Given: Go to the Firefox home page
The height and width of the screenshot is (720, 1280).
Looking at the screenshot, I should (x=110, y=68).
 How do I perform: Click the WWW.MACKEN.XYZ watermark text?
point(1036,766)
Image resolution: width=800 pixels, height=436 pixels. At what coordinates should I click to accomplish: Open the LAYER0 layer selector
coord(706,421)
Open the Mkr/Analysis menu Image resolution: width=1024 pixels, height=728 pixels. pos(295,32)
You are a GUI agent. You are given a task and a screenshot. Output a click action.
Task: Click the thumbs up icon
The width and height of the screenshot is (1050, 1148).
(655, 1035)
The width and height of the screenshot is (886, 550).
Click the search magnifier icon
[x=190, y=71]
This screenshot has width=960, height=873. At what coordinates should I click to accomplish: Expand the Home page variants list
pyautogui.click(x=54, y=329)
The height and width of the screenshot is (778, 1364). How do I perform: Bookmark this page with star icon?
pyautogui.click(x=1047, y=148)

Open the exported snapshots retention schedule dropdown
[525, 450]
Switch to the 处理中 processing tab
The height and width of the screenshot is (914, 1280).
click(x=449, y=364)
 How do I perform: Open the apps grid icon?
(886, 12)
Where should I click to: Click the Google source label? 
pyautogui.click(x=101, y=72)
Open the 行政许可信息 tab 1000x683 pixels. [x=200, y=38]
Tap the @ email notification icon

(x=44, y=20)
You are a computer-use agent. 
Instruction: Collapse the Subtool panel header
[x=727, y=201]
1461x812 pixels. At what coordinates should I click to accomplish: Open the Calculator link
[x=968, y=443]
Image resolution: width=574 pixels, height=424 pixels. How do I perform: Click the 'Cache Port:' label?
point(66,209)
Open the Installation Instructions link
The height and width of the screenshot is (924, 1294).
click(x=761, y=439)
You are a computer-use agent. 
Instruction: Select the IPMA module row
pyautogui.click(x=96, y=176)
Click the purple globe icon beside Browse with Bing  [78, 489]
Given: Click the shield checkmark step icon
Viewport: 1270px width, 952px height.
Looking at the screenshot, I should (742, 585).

### What to do
Starting at the line that contains "Open the Installation Instructions link", retype each line through the last one in the records, both included, and add nothing.

### Final answer
Open the Installation Instructions link
The height and width of the screenshot is (924, 1294).
click(x=761, y=439)
You are a computer-use agent. 
Instruction: Select the IPMA module row
pyautogui.click(x=96, y=176)
Click the purple globe icon beside Browse with Bing  [78, 489]
Given: Click the shield checkmark step icon
Viewport: 1270px width, 952px height.
Looking at the screenshot, I should (742, 585).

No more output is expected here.